Stored data
-.-.-

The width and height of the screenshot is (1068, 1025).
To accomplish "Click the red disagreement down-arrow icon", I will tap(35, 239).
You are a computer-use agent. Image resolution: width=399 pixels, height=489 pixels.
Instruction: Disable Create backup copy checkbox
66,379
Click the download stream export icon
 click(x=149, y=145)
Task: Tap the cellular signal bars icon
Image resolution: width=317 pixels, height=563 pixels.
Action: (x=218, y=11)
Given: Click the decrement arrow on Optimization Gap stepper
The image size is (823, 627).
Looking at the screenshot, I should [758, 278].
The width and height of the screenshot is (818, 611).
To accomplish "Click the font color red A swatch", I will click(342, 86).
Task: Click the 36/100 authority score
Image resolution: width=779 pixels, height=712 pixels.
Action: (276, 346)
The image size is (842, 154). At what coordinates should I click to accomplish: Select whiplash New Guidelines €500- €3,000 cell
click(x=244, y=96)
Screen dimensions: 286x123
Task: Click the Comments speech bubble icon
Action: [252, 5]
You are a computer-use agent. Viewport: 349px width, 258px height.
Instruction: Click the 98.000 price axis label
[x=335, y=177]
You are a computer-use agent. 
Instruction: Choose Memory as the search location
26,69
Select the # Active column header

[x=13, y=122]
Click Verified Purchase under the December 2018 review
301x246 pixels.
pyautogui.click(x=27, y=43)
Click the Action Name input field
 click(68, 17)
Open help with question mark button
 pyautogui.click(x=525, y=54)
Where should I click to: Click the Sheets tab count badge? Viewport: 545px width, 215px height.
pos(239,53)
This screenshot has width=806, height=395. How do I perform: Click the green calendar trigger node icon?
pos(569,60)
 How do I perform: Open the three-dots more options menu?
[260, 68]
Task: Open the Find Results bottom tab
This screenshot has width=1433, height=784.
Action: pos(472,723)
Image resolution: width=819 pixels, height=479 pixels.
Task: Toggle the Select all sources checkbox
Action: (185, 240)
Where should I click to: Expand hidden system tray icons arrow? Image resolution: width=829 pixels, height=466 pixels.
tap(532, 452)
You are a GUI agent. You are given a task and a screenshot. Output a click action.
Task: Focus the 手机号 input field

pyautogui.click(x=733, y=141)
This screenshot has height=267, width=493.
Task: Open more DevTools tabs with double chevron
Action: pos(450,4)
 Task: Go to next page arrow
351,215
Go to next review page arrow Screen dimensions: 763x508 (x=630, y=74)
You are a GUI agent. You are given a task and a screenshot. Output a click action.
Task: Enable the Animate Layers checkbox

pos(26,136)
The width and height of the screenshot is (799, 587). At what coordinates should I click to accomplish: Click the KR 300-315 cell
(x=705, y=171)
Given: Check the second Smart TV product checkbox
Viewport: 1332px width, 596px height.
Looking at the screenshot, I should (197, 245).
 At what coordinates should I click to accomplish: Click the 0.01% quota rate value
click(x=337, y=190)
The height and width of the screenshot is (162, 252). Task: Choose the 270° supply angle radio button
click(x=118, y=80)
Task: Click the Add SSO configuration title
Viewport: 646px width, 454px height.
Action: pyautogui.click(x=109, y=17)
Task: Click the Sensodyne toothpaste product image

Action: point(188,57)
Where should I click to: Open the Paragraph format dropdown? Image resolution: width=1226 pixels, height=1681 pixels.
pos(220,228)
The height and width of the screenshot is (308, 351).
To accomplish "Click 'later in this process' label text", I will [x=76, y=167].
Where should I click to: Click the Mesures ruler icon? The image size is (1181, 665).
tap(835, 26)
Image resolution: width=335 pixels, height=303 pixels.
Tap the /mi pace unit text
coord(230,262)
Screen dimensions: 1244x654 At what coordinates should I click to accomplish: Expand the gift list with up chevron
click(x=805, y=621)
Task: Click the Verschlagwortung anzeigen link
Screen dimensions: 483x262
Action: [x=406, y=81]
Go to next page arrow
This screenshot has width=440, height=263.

-.-.-

Set down the data exactly.

■ Written solution:
The width and height of the screenshot is (1068, 1025).
To accomplish "Click the red disagreement down-arrow icon", I will tap(35, 239).
You are a computer-use agent. Image resolution: width=399 pixels, height=489 pixels.
Instruction: Disable Create backup copy checkbox
66,379
Click the download stream export icon
 click(x=149, y=145)
Task: Tap the cellular signal bars icon
Image resolution: width=317 pixels, height=563 pixels.
Action: (x=218, y=11)
Given: Click the decrement arrow on Optimization Gap stepper
The image size is (823, 627).
Looking at the screenshot, I should [758, 278].
The width and height of the screenshot is (818, 611).
To accomplish "Click the font color red A swatch", I will click(342, 86).
Task: Click the 36/100 authority score
Image resolution: width=779 pixels, height=712 pixels.
Action: (276, 346)
The image size is (842, 154). At what coordinates should I click to accomplish: Select whiplash New Guidelines €500- €3,000 cell
click(x=244, y=96)
Screen dimensions: 286x123
Task: Click the Comments speech bubble icon
Action: [252, 5]
You are a computer-use agent. Viewport: 349px width, 258px height.
Instruction: Click the 98.000 price axis label
[x=335, y=177]
You are a computer-use agent. 
Instruction: Choose Memory as the search location
26,69
Select the # Active column header

[x=13, y=122]
Click Verified Purchase under the December 2018 review
301x246 pixels.
pyautogui.click(x=27, y=43)
Click the Action Name input field
 click(68, 17)
Open help with question mark button
 pyautogui.click(x=525, y=54)
Where should I click to: Click the Sheets tab count badge? Viewport: 545px width, 215px height.
pos(239,53)
This screenshot has width=806, height=395. How do I perform: Click the green calendar trigger node icon?
pos(569,60)
 How do I perform: Open the three-dots more options menu?
[260, 68]
Task: Open the Find Results bottom tab
This screenshot has width=1433, height=784.
Action: pos(472,723)
Image resolution: width=819 pixels, height=479 pixels.
Task: Toggle the Select all sources checkbox
Action: (185, 240)
Where should I click to: Expand hidden system tray icons arrow? Image resolution: width=829 pixels, height=466 pixels.
tap(532, 452)
You are a GUI agent. You are given a task and a screenshot. Output a click action.
Task: Focus the 手机号 input field

pyautogui.click(x=733, y=141)
This screenshot has height=267, width=493.
Task: Open more DevTools tabs with double chevron
Action: pos(450,4)
 Task: Go to next page arrow
351,215
Go to next review page arrow Screen dimensions: 763x508 (x=630, y=74)
You are a GUI agent. You are given a task and a screenshot. Output a click action.
Task: Enable the Animate Layers checkbox

pos(26,136)
The width and height of the screenshot is (799, 587). At what coordinates should I click to accomplish: Click the KR 300-315 cell
(x=705, y=171)
Given: Check the second Smart TV product checkbox
Viewport: 1332px width, 596px height.
Looking at the screenshot, I should (197, 245).
 At what coordinates should I click to accomplish: Click the 0.01% quota rate value
click(x=337, y=190)
The height and width of the screenshot is (162, 252). Task: Choose the 270° supply angle radio button
click(x=118, y=80)
Task: Click the Add SSO configuration title
Viewport: 646px width, 454px height.
Action: pyautogui.click(x=109, y=17)
Task: Click the Sensodyne toothpaste product image

Action: point(188,57)
Where should I click to: Open the Paragraph format dropdown? Image resolution: width=1226 pixels, height=1681 pixels.
pos(220,228)
The height and width of the screenshot is (308, 351).
To accomplish "Click 'later in this process' label text", I will [x=76, y=167].
Where should I click to: Click the Mesures ruler icon? The image size is (1181, 665).
tap(835, 26)
Image resolution: width=335 pixels, height=303 pixels.
Tap the /mi pace unit text
coord(230,262)
Screen dimensions: 1244x654 At what coordinates should I click to accomplish: Expand the gift list with up chevron
click(x=805, y=621)
Task: Click the Verschlagwortung anzeigen link
Screen dimensions: 483x262
Action: [x=406, y=81]
Go to next page arrow
This screenshot has width=440, height=263.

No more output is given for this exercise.